- **Available records**:
= = =
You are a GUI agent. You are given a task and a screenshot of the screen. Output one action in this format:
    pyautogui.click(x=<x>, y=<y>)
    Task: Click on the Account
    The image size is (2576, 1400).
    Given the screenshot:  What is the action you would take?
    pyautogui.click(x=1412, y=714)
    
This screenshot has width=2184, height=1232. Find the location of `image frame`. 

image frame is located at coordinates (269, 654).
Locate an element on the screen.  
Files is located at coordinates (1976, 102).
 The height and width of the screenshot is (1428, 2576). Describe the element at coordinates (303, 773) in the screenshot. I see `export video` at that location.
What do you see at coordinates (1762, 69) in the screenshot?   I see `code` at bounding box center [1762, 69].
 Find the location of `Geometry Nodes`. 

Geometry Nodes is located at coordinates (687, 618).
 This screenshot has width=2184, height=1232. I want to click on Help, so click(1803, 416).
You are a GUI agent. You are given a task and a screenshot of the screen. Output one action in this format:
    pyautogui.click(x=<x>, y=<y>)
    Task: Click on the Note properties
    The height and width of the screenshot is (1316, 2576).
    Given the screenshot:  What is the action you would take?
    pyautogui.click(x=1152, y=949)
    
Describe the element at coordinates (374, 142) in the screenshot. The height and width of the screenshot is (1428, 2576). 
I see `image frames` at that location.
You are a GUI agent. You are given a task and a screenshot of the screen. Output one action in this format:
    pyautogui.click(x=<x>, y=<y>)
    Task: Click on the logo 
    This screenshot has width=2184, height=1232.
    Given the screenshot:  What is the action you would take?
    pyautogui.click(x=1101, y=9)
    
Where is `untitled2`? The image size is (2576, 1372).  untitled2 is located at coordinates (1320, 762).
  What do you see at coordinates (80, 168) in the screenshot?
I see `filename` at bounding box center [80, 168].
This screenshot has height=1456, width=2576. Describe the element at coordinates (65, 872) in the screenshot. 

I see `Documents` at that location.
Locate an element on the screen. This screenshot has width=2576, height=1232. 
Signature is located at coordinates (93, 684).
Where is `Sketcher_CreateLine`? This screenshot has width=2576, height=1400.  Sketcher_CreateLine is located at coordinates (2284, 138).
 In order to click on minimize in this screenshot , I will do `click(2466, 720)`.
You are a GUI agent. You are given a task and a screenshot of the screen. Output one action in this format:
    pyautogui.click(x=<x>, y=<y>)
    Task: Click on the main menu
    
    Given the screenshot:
= = =
- **Required work**:
Can you swap each "GUI agent" in the records above for "desktop assistant" and give the records again with nothing else changed?

- **The answer**:
You are a desktop assistant. You are given a task and a screenshot of the screen. Output one action in this format:
    pyautogui.click(x=<x>, y=<y>)
    Task: Click on the Account
    The image size is (2576, 1400).
    Given the screenshot:  What is the action you would take?
    pyautogui.click(x=1412, y=714)
    
This screenshot has width=2184, height=1232. Find the location of `image frame`. 

image frame is located at coordinates (269, 654).
Locate an element on the screen.  
Files is located at coordinates (1976, 102).
 The height and width of the screenshot is (1428, 2576). Describe the element at coordinates (303, 773) in the screenshot. I see `export video` at that location.
What do you see at coordinates (1762, 69) in the screenshot?   I see `code` at bounding box center [1762, 69].
 Find the location of `Geometry Nodes`. 

Geometry Nodes is located at coordinates (687, 618).
 This screenshot has width=2184, height=1232. I want to click on Help, so click(1803, 416).
You are a desktop assistant. You are given a task and a screenshot of the screen. Output one action in this format:
    pyautogui.click(x=<x>, y=<y>)
    Task: Click on the Note properties
    The height and width of the screenshot is (1316, 2576).
    Given the screenshot:  What is the action you would take?
    pyautogui.click(x=1152, y=949)
    
Describe the element at coordinates (374, 142) in the screenshot. The height and width of the screenshot is (1428, 2576). 
I see `image frames` at that location.
You are a desktop assistant. You are given a task and a screenshot of the screen. Output one action in this format:
    pyautogui.click(x=<x>, y=<y>)
    Task: Click on the logo 
    This screenshot has width=2184, height=1232.
    Given the screenshot:  What is the action you would take?
    pyautogui.click(x=1101, y=9)
    
Where is `untitled2`? The image size is (2576, 1372).  untitled2 is located at coordinates (1320, 762).
  What do you see at coordinates (80, 168) in the screenshot?
I see `filename` at bounding box center [80, 168].
This screenshot has height=1456, width=2576. Describe the element at coordinates (65, 872) in the screenshot. 

I see `Documents` at that location.
Locate an element on the screen. This screenshot has width=2576, height=1232. 
Signature is located at coordinates (93, 684).
Where is `Sketcher_CreateLine`? This screenshot has width=2576, height=1400.  Sketcher_CreateLine is located at coordinates (2284, 138).
 In order to click on minimize in this screenshot , I will do `click(2466, 720)`.
You are a desktop assistant. You are given a task and a screenshot of the screen. Output one action in this format:
    pyautogui.click(x=<x>, y=<y>)
    Task: Click on the main menu
    
    Given the screenshot:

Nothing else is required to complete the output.